- _Exercise goal_
What lines in the records below contain the string "agent"? Copy every one.

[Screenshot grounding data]

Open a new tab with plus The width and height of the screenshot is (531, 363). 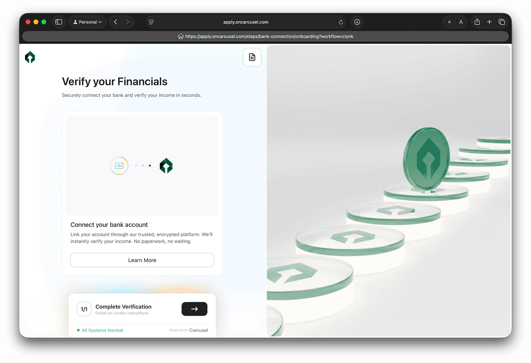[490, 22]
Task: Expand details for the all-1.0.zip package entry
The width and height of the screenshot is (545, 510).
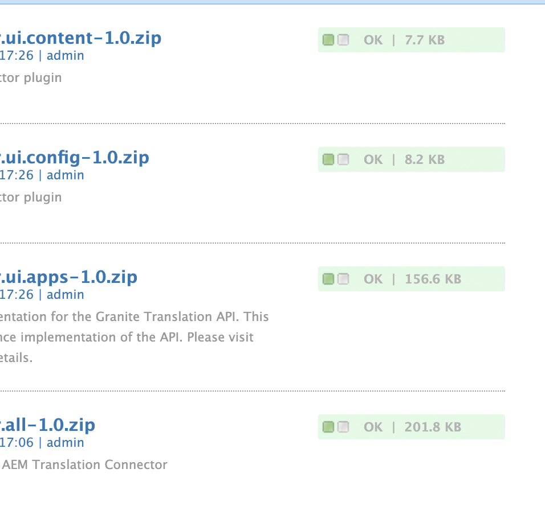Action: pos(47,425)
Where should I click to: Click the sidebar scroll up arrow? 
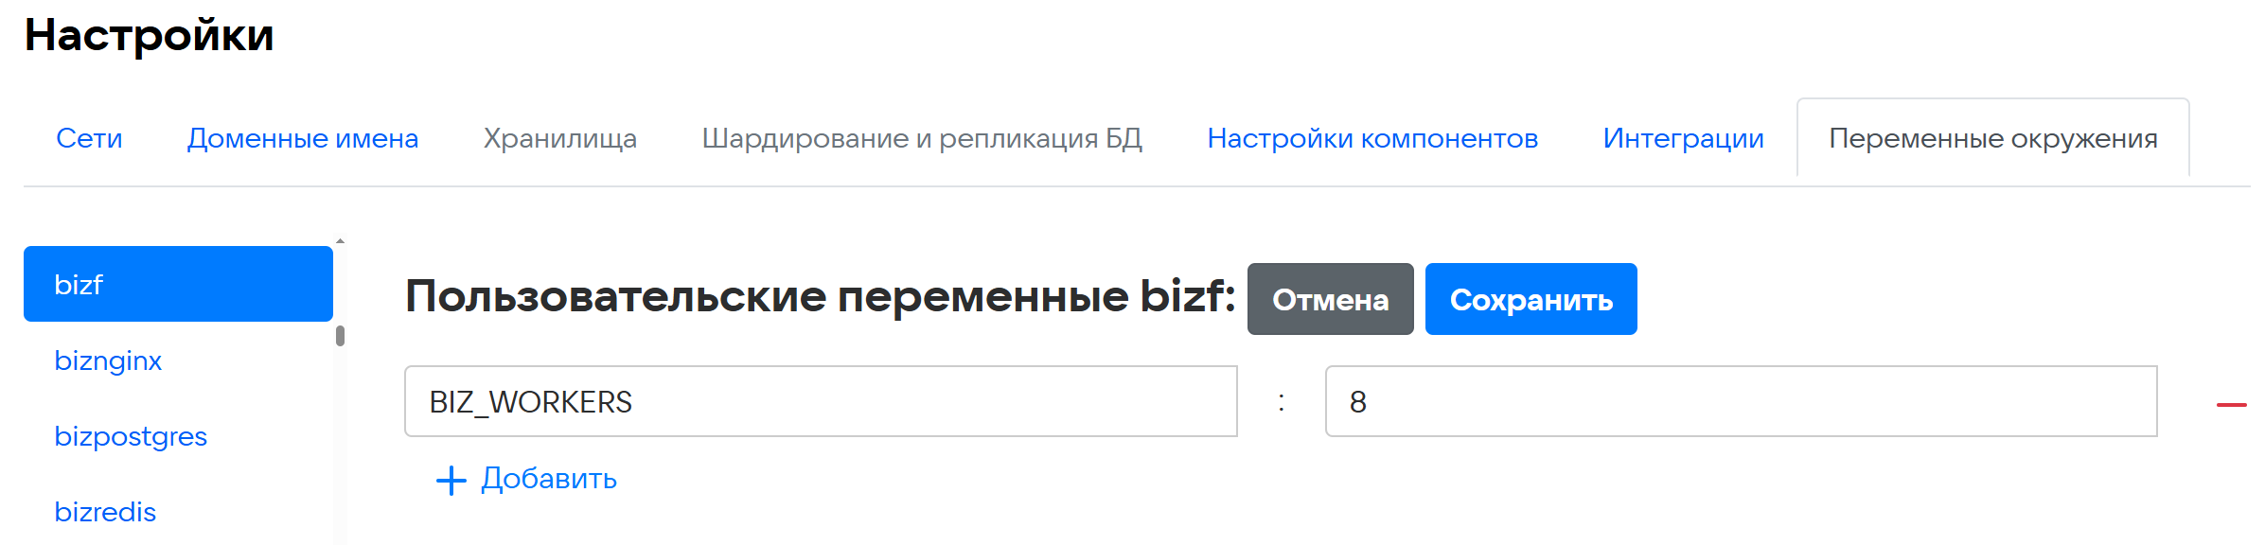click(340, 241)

--

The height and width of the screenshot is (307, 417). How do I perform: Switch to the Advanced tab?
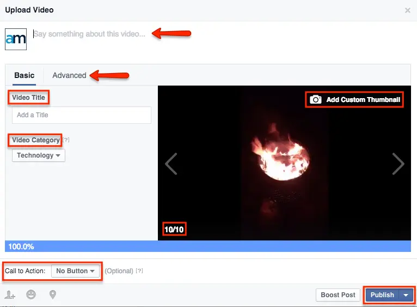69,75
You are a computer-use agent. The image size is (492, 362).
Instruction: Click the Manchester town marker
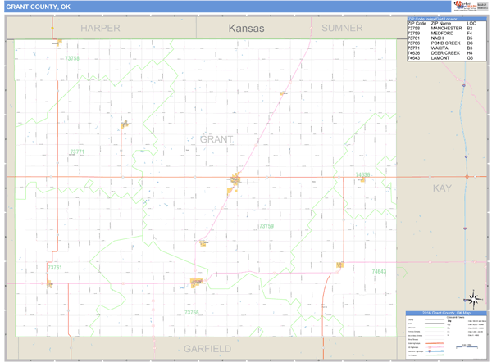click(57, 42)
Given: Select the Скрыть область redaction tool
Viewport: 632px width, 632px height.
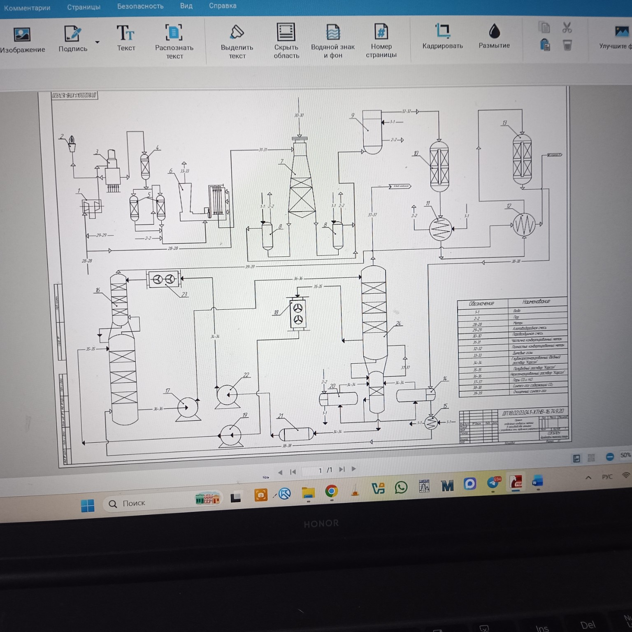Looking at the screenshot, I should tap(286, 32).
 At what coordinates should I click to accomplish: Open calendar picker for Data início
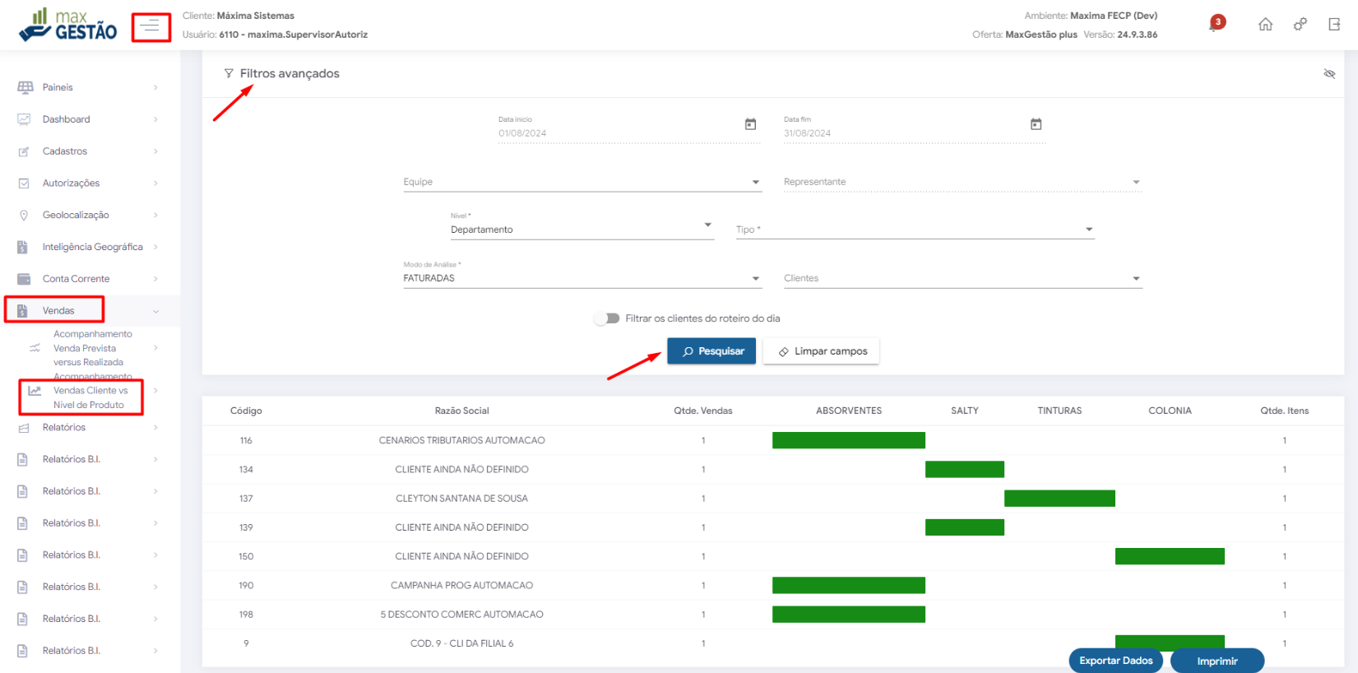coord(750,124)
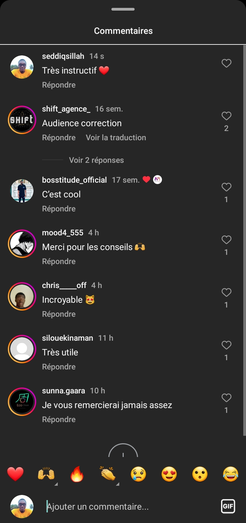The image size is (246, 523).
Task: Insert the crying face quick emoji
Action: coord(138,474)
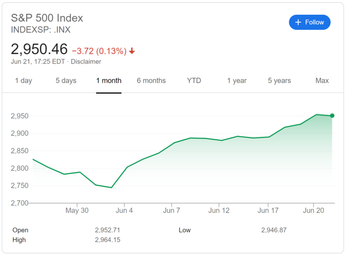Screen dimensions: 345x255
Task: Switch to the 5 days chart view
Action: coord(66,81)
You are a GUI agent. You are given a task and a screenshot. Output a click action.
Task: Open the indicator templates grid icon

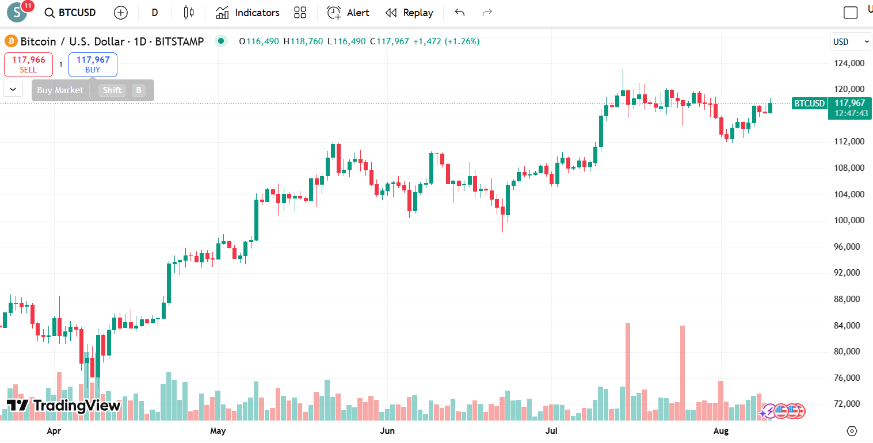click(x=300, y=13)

- _Finished exercise_
You are a computer-use agent. The image size is (492, 362).
You are a GUI agent. You are given a task and a screenshot. Output a click action.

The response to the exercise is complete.